Fourth, context can make or break a well-worded message. Test the messages in various delivery environments (e.g., print, Web and packaging). Sometimes a message that seems compelling as words on a page will fall short in the context of the overall graphics or packaging. Test the message within a graphical context using a tool that allows respondents to identify what it is about the message that makes it the winner, as well as what is negative. The cliché, “You only have one chance to make a good first impression,” is true for every visual representation of a product.

Powerful messages are a critical part of successful product marketing. The insights and recommendations derived from SKIM’s meta-analysis reinforce that fact and provide an additional level of certainty for successful message development.

Case Study: Illuminating Sunscreen Claims

In a case study about packaging communication of sunscreen claims, 16 marketing statements were ranked by attendees at InnoCos USA 2012, a conference that brings together senior executives from the beauty industry to discuss key issues on front-end innovation, new product development and high-growth markets.

For the study, attendees ranked a collection of hypothetical claims after being exposed to a fictional 2-in-1 sunscreen and self-tanning product. The goal was to put marketers on the receiving end of various claims so they could experience the most and least effectively crafted messages. Just like consumers and survey-takers, attendees were asked to evaluate claims that emphasized various benefits articulated in different ways through maximum differential scaling, thus making trade-offs between what claims motivated them most and least. Given the opportunity to provide written, open-ended feedback, the experience brought to life the principles derived from SKIM’s meta-analysis.

When presented with the claim “12 hours of nonstop waterproof protection,” respondents offered comments such as “I like going in the water and hate having to reapply sunscreen,” and “Conveys a specific benefit that is important to me.” On the other hand, the lowest-ranking claim, “Your best beach buddy!” elicited such responses as “I need a protective product, not a beach buddy,” and “It sounds silly and says nothing.” These are completely in sync with aforementioned findings of the meta-analysis, and were uncovered by InnoCos attendees themselves, making the live case study an enriching experience.

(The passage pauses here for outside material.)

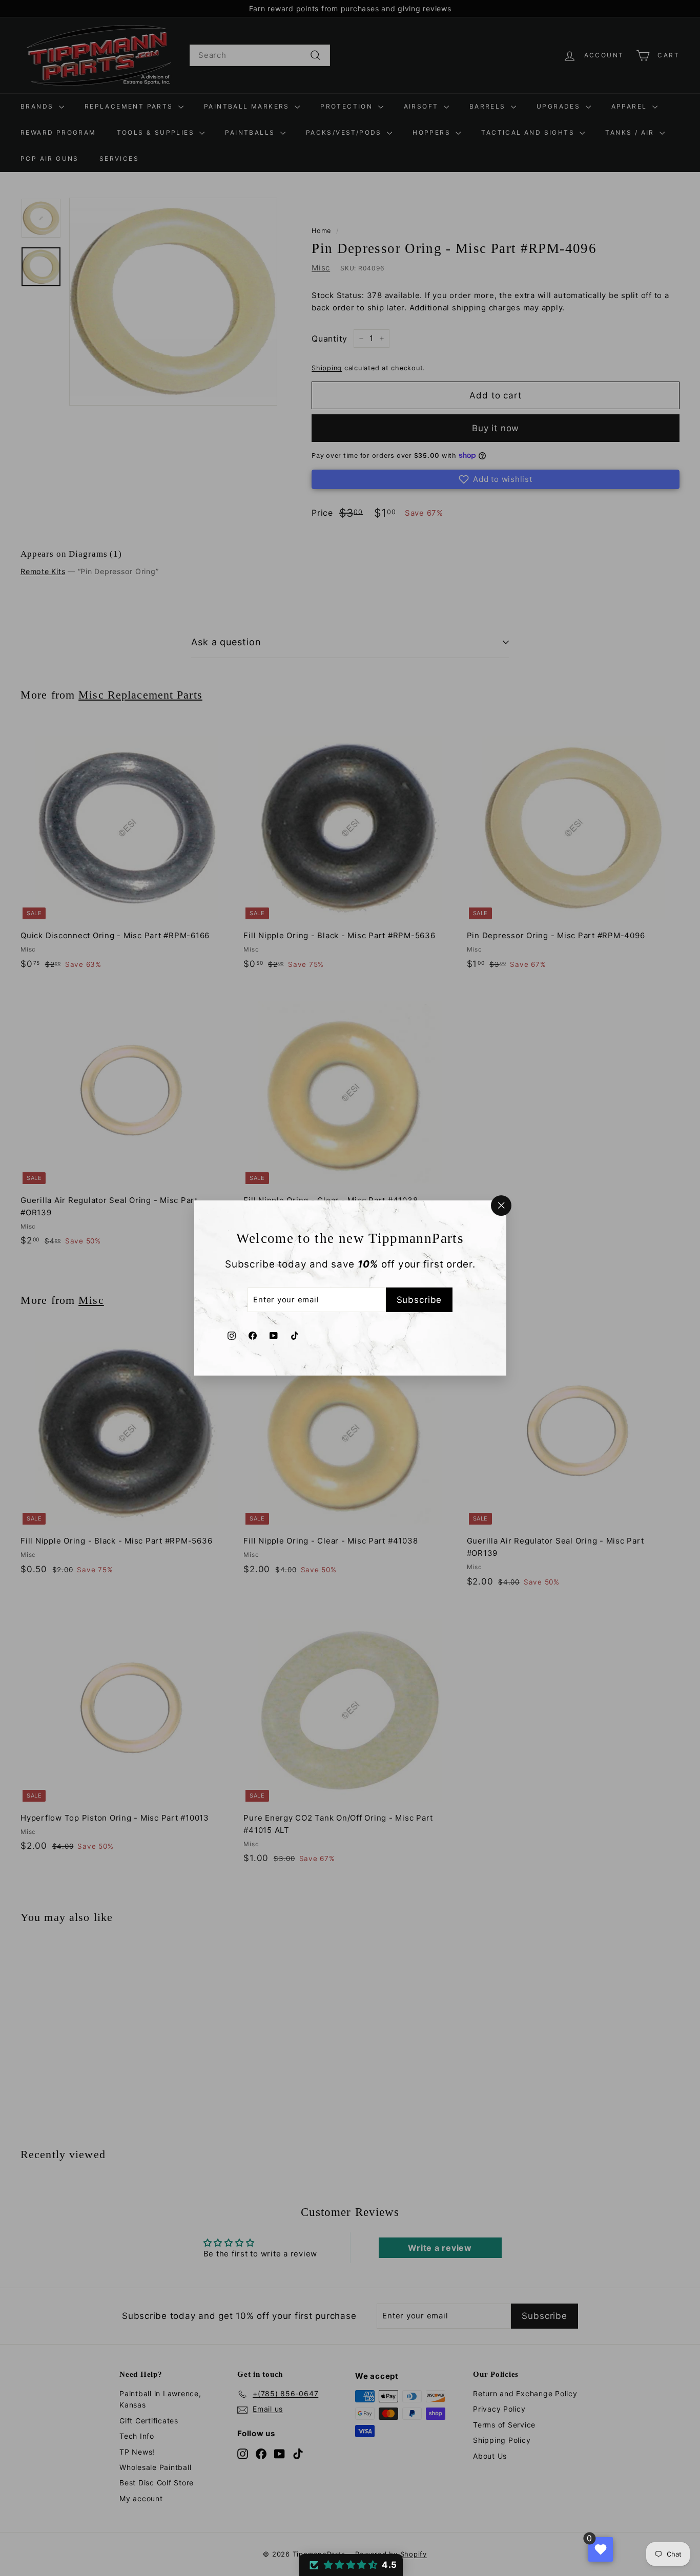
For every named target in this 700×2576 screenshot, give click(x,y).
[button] (351, 2565)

The meta-analysis and supporting case study reinforce the continuing need to refine, articulate and deliver marketing claims in keeping with proven tenets of effective messaging.

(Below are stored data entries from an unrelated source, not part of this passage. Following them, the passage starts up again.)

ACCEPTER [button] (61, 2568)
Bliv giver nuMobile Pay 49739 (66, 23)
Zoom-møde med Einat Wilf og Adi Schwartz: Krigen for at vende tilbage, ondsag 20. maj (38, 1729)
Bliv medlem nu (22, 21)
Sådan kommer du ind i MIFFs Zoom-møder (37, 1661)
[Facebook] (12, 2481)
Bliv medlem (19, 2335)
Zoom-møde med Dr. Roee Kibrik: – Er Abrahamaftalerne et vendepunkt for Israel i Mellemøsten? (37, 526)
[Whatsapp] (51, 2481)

Sourabh Sharma comes to SKIM with a keen eye for understanding consumer behavior. He adds perspective to marketing research from his years in brand management and product development at L’Oréal, where he launched hair color and makeup products for brands in Asia and North America. His work there allowed him to file for multiple patents and present a new technology at symposiums focusing on beauty. He built on this with his work in strategy consulting in the consumer sector, which allowed him to broaden his understanding of the beauty industry. With a multifaceted background, having earned degrees in engineering and marketing and an MBA from the Wharton School at the University of Pennsylvania and the Rotterdam School of Management, Sharma enables the firms he works with to acquire a stronger understanding of their end users. Furthermore, he strives to extract value from the evolving brand-to-consumer interface through his work in social media research.

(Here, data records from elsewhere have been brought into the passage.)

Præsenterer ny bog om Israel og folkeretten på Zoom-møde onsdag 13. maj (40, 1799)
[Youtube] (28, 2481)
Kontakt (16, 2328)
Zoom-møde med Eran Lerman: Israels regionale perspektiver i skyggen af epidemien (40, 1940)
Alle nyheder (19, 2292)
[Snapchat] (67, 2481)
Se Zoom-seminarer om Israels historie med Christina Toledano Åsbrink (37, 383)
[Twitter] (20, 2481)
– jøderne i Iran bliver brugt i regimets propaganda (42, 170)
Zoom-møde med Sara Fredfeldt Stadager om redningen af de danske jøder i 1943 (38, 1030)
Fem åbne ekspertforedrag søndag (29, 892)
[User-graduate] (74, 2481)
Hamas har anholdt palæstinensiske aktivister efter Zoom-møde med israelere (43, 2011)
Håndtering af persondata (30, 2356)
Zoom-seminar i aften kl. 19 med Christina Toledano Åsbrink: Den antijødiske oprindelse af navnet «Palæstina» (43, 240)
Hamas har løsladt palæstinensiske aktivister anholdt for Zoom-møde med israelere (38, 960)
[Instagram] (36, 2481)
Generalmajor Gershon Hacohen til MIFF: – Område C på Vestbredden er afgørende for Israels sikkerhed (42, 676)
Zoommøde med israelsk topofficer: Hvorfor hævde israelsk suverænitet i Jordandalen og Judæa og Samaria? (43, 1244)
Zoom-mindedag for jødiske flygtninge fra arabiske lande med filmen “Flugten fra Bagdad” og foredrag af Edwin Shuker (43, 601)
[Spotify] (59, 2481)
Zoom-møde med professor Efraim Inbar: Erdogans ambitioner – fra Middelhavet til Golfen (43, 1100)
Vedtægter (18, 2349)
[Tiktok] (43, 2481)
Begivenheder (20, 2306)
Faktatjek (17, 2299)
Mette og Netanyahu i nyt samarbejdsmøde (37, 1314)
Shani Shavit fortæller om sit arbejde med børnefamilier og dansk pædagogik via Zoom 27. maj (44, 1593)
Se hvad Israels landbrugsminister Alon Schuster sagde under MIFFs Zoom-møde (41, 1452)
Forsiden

Paul Janssen is the director of SKIM’s consumer division in North America. He holds a master’s degree in international business studies and worked in brand management at Kraft Foods prior to joining SKIM. Janssen is considered an expert in the field of claims and communication, and regularly advises clients such as Unilever, PepsiCo and Philips on how to optimize their claim and communication strategies for specific marketing initiatives. In addition, he has hosted multiple claims workshops and training sessions for the consumer insights and marketing teams of various clients.